--- Your goal ---
Word for word, transcribe the data below from the line with "Task: Click the Step 1 label" to the line with "Task: Select the pink", keeping both of those lines.

--- Material shown ---
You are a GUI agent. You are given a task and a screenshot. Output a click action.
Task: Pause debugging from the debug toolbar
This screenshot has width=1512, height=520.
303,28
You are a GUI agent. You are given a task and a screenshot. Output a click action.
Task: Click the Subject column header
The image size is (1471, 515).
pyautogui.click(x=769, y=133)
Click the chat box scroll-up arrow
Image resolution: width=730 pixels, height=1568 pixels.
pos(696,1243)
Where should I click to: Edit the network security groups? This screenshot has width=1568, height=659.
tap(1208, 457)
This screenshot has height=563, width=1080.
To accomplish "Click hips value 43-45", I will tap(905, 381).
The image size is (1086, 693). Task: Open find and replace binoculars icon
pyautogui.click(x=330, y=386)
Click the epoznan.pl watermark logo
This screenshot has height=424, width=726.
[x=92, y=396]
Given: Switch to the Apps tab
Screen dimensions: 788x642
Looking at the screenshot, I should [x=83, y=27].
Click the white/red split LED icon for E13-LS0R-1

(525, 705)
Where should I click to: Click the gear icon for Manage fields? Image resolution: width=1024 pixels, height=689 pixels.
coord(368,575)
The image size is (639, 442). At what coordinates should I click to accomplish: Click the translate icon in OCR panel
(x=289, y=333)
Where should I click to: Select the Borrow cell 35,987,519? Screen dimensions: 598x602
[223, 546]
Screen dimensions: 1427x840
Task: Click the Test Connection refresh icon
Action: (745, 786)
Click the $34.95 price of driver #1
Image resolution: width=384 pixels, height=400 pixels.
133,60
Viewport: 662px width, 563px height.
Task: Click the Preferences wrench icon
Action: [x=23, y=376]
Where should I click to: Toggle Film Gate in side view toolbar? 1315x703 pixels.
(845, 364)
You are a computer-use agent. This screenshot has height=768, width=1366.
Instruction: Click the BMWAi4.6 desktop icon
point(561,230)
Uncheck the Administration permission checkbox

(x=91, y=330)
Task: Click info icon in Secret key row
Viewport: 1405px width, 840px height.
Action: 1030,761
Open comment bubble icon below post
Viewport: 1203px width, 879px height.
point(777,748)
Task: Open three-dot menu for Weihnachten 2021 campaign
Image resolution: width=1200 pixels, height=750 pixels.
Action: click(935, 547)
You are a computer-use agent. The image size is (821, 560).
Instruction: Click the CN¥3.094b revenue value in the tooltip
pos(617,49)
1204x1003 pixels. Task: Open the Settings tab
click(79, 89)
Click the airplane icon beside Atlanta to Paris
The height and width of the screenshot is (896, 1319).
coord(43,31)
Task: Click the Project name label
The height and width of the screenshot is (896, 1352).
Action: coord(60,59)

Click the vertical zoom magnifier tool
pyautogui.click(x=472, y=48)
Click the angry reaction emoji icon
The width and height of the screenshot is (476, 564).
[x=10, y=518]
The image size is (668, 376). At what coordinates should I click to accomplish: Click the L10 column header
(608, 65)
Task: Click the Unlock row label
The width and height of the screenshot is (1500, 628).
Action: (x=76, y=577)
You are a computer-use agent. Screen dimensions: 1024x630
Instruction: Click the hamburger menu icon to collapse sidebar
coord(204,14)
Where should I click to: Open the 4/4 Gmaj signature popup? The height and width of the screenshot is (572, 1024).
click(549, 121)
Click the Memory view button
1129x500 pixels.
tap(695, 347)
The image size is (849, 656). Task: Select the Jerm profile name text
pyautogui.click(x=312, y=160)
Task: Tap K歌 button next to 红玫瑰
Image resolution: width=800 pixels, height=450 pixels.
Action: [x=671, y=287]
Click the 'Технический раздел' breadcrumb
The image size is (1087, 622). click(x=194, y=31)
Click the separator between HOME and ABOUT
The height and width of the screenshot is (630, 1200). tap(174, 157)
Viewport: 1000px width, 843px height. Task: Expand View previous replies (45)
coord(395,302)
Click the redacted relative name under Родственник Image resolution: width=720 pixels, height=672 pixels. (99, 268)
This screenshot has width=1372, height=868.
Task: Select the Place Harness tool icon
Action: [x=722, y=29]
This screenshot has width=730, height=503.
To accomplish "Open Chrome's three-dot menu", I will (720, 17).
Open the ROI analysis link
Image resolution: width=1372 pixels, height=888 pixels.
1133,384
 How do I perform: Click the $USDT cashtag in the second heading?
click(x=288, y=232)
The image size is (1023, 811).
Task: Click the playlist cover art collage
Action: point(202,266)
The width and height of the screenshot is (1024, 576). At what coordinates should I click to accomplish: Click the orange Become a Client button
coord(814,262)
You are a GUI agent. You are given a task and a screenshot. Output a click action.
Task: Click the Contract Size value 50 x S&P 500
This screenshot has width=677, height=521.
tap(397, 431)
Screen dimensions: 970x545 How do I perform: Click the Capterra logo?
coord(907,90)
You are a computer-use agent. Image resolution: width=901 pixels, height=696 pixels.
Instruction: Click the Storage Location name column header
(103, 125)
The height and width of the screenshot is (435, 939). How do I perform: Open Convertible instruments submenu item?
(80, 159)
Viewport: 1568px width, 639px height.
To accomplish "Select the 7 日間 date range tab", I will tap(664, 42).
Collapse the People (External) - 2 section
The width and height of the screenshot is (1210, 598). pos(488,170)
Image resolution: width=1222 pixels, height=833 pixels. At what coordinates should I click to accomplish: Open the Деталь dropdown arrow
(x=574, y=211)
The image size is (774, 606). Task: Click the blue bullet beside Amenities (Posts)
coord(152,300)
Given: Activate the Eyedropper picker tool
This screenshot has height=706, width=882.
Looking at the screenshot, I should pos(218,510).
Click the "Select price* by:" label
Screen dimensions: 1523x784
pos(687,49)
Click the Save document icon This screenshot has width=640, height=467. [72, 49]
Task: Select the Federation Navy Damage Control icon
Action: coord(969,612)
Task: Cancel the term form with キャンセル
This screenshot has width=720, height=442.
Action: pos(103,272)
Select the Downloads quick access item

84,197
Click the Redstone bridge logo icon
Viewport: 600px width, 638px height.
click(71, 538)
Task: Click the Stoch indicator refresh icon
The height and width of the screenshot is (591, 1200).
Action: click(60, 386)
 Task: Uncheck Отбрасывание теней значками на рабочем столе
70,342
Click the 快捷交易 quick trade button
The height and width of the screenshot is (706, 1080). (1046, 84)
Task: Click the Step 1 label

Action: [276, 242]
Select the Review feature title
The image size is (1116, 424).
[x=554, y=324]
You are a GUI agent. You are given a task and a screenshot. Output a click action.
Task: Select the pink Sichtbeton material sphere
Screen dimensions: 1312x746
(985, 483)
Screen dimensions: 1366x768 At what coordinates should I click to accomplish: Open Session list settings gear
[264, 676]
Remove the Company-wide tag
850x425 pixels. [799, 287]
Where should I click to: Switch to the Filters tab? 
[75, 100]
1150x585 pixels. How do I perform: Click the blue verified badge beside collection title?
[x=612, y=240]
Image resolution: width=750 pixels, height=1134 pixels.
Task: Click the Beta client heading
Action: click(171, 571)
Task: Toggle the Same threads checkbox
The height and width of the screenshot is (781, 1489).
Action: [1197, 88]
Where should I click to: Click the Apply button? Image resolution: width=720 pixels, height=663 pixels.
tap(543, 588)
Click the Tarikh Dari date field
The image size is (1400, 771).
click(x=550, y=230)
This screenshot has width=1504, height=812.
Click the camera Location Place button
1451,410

--- Exercise answer ---
Task: Click the Step 1 label

Action: [276, 242]
Select the Review feature title
The image size is (1116, 424).
[x=554, y=324]
You are a GUI agent. You are given a task and a screenshot. Output a click action.
Task: Select the pink Sichtbeton material sphere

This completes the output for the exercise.